Open the application in the menu bar to have Docker run its initial configurations, and then log in to the docker hub. From here, you're all set up and can proceed to use Docker from the command line.

Command Line Operations

Publication

A few additional steps are required to publishing a container to GitHub's container registry.

SSH Connections

version: '3'
services:
  my_service_name:
    build: .
    environment:
      - SSH_AUTH_SOCK="${SSH_AUTH_SOCK}"
    volumes:
      - ${SSH_AUTH_SOCK}:${SSH_AUTH_SOCK}
docker run \
    --rm \
    --tty \
    --interactive \
    -v ${SSH_AUTH_SOCK}:${SSH_AUTH_SOCK} \
    --env SSH_AUTH_SOCK=${SSH_AUTH_SOCK} \
    CONTAINER_TAG

Docker Run


Podman

Me: "Mom, can we get Docker containers?" open-source

Mom: "No honey, we already have containers at home."

*containers at home*:

Podman Logo

Setting up AWS Elastic Container Registry

Stole this from a question on Stack Overflow

Getting the AWS account & region:

AWS_PROFILE='default'
AWS_ACCOUNT=$(
    aws sts get-caller-identity \
        --query 'Account' \
        --output 'text'
)
AWS_REGION=$(aws configure get region)

Authenticating to Amazon Elastic Container Registry (ECR):

aws \
    --region AWS_REGION \
    ecr get-login-password \
    | podman login \
        --password-stdin \
        --username 'AWS' \
        AWS_ACCOUNT.dkr.ecr.AWS_REGION.amazonaws.com

Creating a Podman machine:

podman machine init --cpus=0 --memory=4096 --now

Starting a Podman machine:

podman machine init
podman machine start

Stopping a Podman machine:

podman machine stop

Removing a Podman machine:

podman machine rm

Adding the AWS CLI to a Docker image

The hard part about it is getting it to be architecture agnostic, so that it works regardless of whether you are running on an x86_64 or arm64 architecture.

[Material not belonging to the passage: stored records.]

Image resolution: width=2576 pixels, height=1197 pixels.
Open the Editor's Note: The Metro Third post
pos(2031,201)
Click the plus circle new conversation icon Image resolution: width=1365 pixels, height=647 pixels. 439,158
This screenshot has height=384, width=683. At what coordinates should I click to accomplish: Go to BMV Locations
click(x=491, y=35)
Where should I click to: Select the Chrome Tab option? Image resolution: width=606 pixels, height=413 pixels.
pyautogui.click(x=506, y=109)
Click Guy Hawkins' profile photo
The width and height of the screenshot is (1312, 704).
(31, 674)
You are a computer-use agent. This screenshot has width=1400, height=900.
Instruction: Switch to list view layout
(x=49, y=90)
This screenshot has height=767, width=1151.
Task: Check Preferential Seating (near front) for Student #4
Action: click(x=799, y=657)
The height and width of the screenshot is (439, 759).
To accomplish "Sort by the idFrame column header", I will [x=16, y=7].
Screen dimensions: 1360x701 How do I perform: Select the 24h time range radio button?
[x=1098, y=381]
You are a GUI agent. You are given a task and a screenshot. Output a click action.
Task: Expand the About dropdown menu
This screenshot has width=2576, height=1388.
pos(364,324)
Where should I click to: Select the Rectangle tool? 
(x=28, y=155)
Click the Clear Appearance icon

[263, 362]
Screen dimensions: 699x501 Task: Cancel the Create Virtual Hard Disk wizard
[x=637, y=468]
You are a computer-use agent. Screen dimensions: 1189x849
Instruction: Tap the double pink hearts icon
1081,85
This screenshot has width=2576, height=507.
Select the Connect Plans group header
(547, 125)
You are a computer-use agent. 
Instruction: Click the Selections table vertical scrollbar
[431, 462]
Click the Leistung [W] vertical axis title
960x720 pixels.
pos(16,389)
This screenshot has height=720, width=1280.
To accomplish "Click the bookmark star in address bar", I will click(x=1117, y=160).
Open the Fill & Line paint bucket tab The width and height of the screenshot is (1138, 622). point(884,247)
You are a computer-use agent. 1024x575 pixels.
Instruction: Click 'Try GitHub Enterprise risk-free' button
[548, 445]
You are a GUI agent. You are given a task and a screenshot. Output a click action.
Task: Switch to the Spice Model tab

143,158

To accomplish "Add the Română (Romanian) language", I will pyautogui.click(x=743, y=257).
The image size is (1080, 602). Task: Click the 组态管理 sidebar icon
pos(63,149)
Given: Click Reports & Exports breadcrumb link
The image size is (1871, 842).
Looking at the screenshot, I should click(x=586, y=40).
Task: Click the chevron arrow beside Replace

FROM public.ecr.aws/docker/library/python:3.10

RUN \
    curl "https://awscli.amazonaws.com/awscli-exe-linux-$(arch).zip" -o "awscliv2.zip" \
    && unzip awscliv2.zip \
    && ./aws/install --install-dir /opt/awscli --bin-dir /usr/local/bin \
    && rm -rf awscliv2.zip

ENTRYPOINT ["/bin/bash"]

You can build this image for multiple architectures, and push it to a remote registry, all in a single step:

docker buildx build \
    --platform='linux/amd64,linux/arm64' \
    --tag 'USERNAME/IMAGE' \
    --file='Dockerfile' \
    --push .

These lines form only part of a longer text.